What you have to do: All entries should be copied exactly; the pictures stay out.

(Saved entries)
_ _ _ _ _ _ _
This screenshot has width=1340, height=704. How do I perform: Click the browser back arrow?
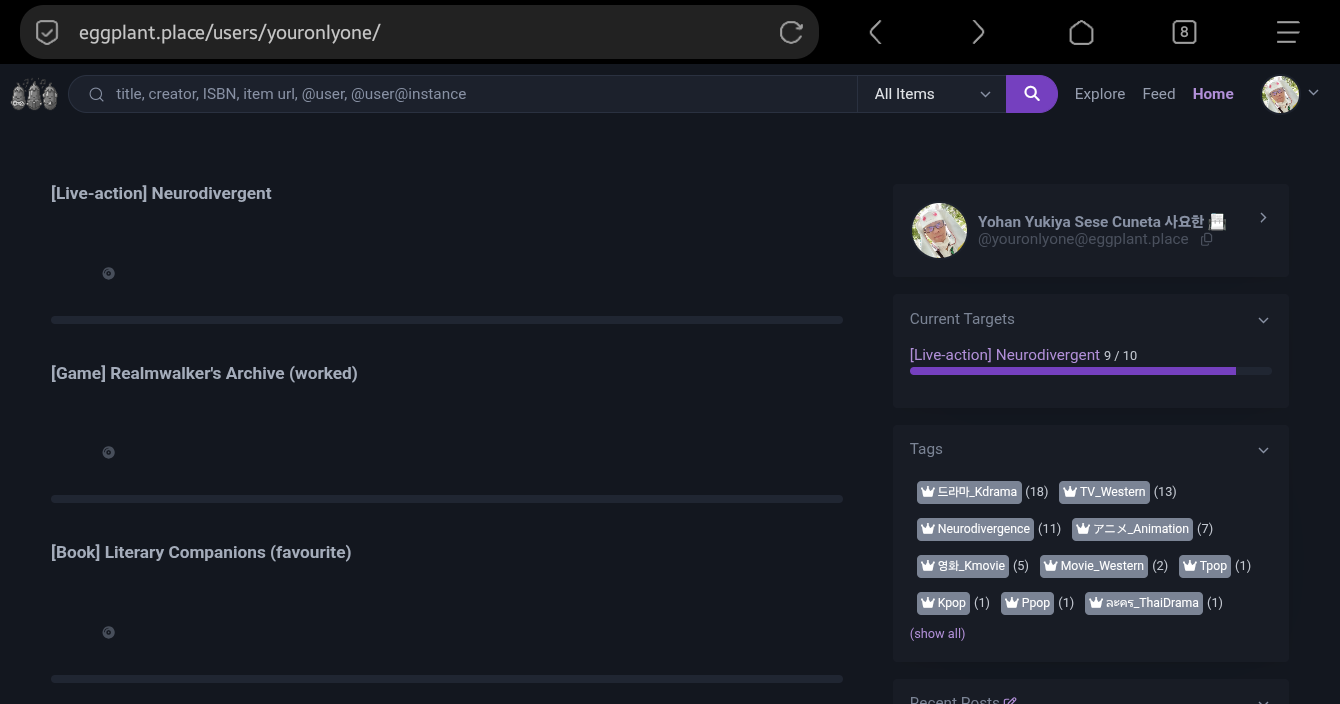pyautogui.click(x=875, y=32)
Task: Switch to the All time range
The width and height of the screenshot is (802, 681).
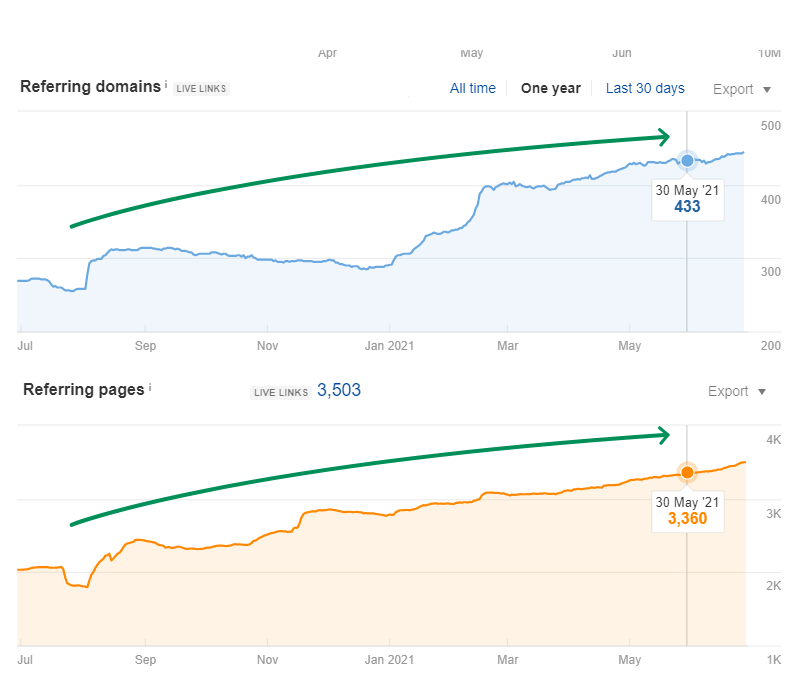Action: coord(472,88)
_ _ _ _ _ _ _
Solution:
This screenshot has width=1340, height=704. How do I perform: Click the browser back arrow?
pyautogui.click(x=875, y=32)
Task: Switch to the All time range
The width and height of the screenshot is (802, 681).
Action: coord(472,88)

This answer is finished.